The Comedy of Errors
Act I, Scene 2
The mart.
- Enter Antipholus Erotes of Syracuse, First Merchant, and
- Dromio of Syracuse.
First Merchant
1 - 8- Therefore give out you are of Epidamium,
- Lest that your goods too soon be confiscate:
- This very day a Syracusian merchant
- Is apprehended for arrival here;
- And not being able to buy out his life,
- According to the statute of the town,
- Dies ere the weary sun set in the west.
- There is your money that I had to keep.
Antipholus of Syracuse
9 - 16- Go bear it to the Centaur, where we host,
- And stay there, Dromio, till I come to thee.

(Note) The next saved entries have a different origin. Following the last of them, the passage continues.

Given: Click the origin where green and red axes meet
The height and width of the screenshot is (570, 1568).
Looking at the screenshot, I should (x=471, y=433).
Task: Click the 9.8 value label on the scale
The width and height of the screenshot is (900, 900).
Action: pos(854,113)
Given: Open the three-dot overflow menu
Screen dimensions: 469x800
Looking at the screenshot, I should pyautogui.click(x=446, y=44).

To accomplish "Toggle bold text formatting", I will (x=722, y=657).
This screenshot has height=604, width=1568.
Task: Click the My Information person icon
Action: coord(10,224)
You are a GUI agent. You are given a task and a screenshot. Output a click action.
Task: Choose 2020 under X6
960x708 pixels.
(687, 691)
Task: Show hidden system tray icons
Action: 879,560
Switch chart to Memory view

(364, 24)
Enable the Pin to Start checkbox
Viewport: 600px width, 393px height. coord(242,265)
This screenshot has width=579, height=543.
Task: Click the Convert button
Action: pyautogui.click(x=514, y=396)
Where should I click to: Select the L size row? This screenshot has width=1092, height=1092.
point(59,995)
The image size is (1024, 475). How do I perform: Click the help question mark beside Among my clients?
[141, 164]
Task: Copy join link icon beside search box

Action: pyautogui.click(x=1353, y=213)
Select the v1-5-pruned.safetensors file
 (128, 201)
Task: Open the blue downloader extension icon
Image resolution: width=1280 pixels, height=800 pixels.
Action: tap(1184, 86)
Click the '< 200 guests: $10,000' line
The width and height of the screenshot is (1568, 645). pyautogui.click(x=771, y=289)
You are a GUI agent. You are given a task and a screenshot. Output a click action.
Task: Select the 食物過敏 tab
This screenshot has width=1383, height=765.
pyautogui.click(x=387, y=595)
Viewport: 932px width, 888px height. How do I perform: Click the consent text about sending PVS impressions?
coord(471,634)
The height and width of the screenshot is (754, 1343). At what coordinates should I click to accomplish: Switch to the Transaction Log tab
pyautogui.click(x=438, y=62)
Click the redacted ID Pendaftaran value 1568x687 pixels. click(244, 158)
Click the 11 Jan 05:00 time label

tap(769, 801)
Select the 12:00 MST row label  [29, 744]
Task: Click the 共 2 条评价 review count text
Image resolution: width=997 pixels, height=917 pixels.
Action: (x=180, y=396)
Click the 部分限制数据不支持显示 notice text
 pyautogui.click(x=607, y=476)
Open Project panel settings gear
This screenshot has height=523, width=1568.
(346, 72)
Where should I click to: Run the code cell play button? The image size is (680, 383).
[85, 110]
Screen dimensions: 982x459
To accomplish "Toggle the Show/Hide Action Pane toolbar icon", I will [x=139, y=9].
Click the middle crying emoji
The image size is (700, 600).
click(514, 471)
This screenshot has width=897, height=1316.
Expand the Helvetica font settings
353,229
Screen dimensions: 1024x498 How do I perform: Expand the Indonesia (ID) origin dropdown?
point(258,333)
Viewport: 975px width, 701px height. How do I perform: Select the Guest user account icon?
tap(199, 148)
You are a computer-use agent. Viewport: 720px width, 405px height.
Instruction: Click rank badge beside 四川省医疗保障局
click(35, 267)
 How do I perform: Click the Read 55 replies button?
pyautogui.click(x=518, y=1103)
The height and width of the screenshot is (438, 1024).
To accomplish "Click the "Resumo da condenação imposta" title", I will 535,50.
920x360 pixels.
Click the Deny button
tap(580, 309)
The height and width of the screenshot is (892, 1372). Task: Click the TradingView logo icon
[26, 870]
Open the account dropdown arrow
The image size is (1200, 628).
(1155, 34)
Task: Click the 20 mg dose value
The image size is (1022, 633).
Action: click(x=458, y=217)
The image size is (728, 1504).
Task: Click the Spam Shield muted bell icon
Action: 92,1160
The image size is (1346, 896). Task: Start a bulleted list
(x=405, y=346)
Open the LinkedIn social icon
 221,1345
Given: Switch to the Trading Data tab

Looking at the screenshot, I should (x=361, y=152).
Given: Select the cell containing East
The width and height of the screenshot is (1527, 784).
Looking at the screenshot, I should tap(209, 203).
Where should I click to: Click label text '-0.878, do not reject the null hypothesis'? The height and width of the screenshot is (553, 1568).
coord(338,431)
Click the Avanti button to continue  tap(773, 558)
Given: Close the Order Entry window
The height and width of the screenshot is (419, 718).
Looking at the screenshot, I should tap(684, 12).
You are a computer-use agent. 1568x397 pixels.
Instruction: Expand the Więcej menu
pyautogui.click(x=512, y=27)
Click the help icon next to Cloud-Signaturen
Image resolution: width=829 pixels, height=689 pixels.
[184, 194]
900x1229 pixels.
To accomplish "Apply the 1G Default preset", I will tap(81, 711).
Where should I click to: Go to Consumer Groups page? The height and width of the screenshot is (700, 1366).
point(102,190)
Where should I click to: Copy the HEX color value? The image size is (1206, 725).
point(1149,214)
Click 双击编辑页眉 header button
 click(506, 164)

- Within this hour it will be dinner-time;
- Till that, I’ll view the manners of the town,
- Peruse the traders, gaze upon the buildings,
- And then return and sleep within mine inn,
- For with long travel I am stiff and weary.
- Get thee away.
Dromio of Syracuse
17 - 18- Many a man would take you at your word,
- And go indeed, having so good a mean.
- Exit Dromio.
Antipholus of Syracuse
19 - 23- A trusty villain, sir, that very oft,
- When I am dull with care and melancholy,
- Lightens my humor with his merry jests.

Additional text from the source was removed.